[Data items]

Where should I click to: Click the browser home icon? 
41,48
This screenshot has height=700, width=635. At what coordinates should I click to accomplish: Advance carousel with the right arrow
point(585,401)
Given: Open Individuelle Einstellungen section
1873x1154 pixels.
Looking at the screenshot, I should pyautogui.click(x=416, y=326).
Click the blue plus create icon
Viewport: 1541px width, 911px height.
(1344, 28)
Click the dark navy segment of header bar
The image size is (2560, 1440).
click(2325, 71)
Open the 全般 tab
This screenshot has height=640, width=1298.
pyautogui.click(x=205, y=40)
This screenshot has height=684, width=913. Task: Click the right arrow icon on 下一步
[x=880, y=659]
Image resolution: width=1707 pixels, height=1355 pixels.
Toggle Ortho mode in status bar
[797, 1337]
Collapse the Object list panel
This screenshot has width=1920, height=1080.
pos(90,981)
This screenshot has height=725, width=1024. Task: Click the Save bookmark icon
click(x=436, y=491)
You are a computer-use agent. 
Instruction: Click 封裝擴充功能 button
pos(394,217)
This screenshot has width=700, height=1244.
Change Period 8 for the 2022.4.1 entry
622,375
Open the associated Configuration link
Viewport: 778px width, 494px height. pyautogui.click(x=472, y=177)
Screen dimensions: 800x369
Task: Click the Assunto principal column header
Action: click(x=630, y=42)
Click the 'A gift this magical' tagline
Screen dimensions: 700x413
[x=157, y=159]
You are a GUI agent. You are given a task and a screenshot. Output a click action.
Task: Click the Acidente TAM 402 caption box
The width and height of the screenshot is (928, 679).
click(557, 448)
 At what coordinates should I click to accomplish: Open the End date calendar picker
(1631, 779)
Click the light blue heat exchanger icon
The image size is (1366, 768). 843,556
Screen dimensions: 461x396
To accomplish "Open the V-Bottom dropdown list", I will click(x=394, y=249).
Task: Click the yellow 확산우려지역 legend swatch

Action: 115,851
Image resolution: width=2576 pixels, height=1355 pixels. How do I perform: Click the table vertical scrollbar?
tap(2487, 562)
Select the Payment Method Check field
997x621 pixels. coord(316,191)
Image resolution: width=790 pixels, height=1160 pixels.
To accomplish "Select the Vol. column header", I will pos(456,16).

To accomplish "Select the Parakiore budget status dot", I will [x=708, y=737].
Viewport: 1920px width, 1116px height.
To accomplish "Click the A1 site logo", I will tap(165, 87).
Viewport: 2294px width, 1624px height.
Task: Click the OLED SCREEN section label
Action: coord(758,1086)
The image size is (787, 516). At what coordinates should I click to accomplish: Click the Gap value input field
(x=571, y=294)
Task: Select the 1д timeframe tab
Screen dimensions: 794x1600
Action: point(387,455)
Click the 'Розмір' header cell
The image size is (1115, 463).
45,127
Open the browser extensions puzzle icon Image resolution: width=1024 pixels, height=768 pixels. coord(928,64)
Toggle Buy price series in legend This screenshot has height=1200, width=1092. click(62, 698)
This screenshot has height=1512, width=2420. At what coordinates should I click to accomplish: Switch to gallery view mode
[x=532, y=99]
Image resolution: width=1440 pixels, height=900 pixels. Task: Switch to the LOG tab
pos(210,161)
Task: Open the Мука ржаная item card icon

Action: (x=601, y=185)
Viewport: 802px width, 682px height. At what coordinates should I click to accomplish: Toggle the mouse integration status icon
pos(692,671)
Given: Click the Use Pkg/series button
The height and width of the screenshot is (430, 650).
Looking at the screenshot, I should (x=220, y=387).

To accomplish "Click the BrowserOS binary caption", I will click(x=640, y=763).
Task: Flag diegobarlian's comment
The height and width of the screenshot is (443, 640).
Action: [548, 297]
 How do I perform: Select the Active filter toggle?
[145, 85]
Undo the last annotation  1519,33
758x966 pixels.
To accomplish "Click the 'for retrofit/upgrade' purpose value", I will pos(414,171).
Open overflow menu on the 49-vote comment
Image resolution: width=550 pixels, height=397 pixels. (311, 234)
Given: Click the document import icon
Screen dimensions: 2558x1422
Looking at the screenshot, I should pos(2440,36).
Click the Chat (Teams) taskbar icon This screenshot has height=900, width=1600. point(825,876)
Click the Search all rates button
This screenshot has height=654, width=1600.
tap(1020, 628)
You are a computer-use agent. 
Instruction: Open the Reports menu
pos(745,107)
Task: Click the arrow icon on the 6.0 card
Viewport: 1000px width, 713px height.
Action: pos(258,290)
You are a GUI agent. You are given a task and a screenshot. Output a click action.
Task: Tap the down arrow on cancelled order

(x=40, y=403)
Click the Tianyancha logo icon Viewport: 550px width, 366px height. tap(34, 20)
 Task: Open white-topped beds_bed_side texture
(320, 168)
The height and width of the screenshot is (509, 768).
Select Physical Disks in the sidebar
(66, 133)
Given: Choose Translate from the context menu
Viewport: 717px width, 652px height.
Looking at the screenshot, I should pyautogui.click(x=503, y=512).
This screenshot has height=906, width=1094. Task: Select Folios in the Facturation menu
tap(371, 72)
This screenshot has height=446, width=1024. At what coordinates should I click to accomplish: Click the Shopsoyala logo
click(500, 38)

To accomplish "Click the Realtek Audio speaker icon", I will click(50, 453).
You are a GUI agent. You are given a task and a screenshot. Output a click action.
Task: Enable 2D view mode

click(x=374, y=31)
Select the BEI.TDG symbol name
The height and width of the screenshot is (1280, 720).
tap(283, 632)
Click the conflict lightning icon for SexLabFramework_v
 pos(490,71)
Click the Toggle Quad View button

- [The request]:
Copy out word for word the lines of the records from the line containing "The height and width of the screenshot is (509, 768)." through the line containing "will click(50, 453).", both included.

- [Completed exercise]:
The height and width of the screenshot is (509, 768).
Select Physical Disks in the sidebar
(66, 133)
Given: Choose Translate from the context menu
Viewport: 717px width, 652px height.
Looking at the screenshot, I should pyautogui.click(x=503, y=512).
This screenshot has height=906, width=1094. Task: Select Folios in the Facturation menu
tap(371, 72)
This screenshot has height=446, width=1024. At what coordinates should I click to accomplish: Click the Shopsoyala logo
click(500, 38)

To accomplish "Click the Realtek Audio speaker icon", I will click(50, 453).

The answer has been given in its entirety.